Она дикими глазами смотрела на веселого Верна, сшибающего тонким прутом алые барвинки, Хрисанфа, с тревогой на неё поглядывавшего. Вспомнила Абаля, напряженного и готового к бою, словно он в окружении саблезубых тигров. Впрочем, скорее всего, это было действительно так. Она привела его к эшафоту. На плаху рода Бересклета, свергнутого родом Спиреи.
– Я дала клятву главе тотема Бересклета. Мне было десять, и я очень хотела стать законной дочерью тотема, а клятва не требовала ничего особенно сложного, как мне тогда казалось. Вернуться с меткой и привести любого человека из рода нынешнего Примула, но желательного прямого потомка.
Вот только она, когда кокетничала с Абалем, когда тащила их через четыре поля приказа, когда билась с песочными лилиями, даже не подозревала, что он сын Примула. Зато делалось ясным, почему Ясмин не могла пройти пустыню. Вряд ли она могла бы сказать, что не замышляла ничего дурного.

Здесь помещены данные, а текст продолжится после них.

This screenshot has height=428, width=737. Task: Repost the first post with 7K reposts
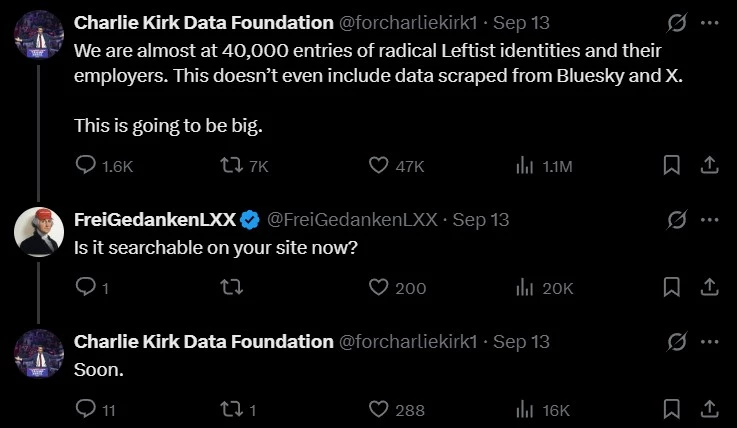(232, 165)
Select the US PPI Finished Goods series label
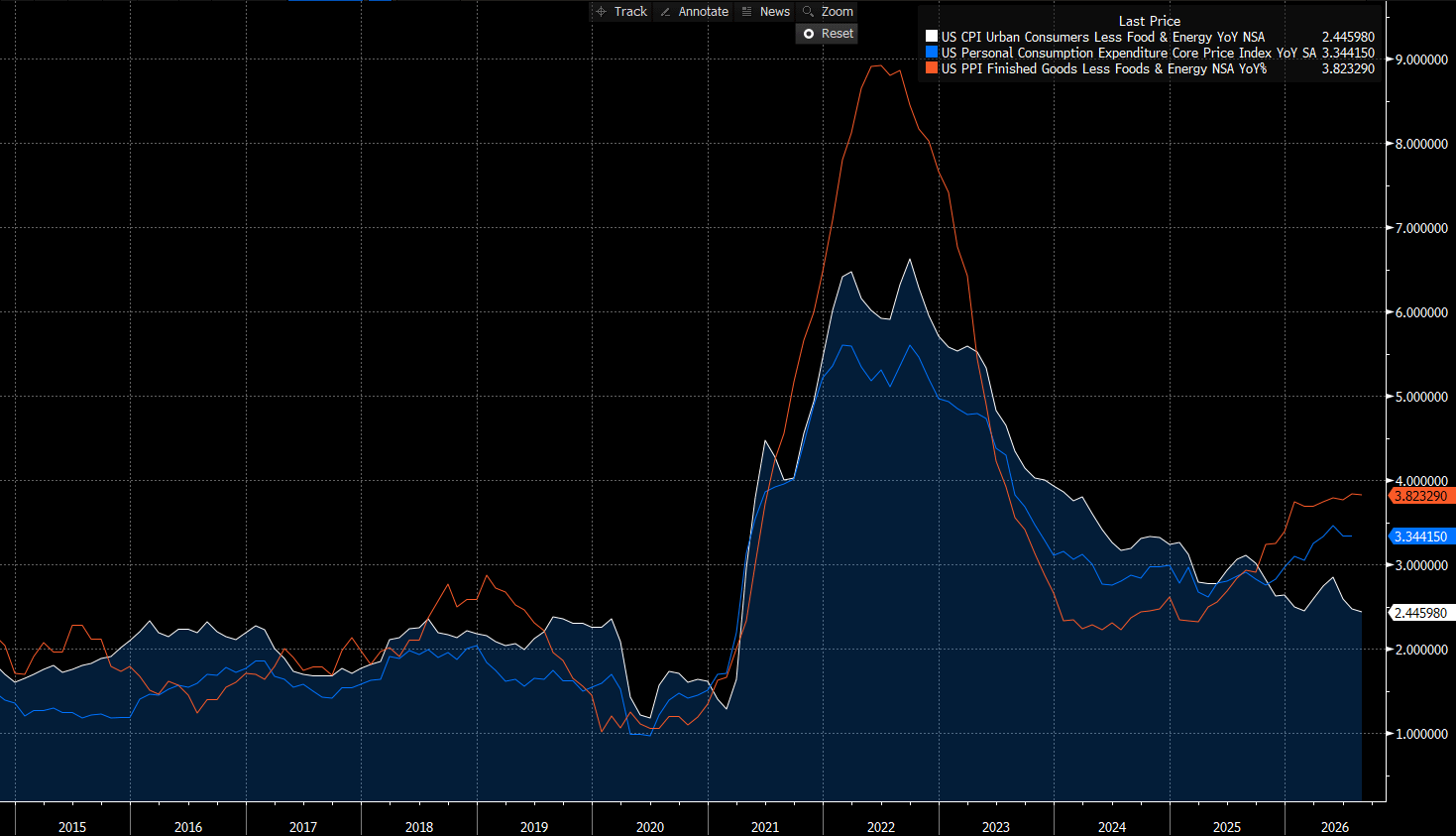 [1104, 68]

Скорее всего, изначально она собиралась убить Абаля, как это описывал Хрисанф – тем вакуумным взрывом, но что-то пошло не так. Переоценила свои силы. Недооценила силы Абаля. Или просто не смогла убить любимого человека.
В груди откликнулось невыносимым огнём. Но на этот раз в ее сознании не было Ясмин, и не осталось никакой возможности солгать себе. Это были ее собственные чувства. Как когда-то другая Ясмин, и она повелась на его улыбку, на чёрный миндаль глаз.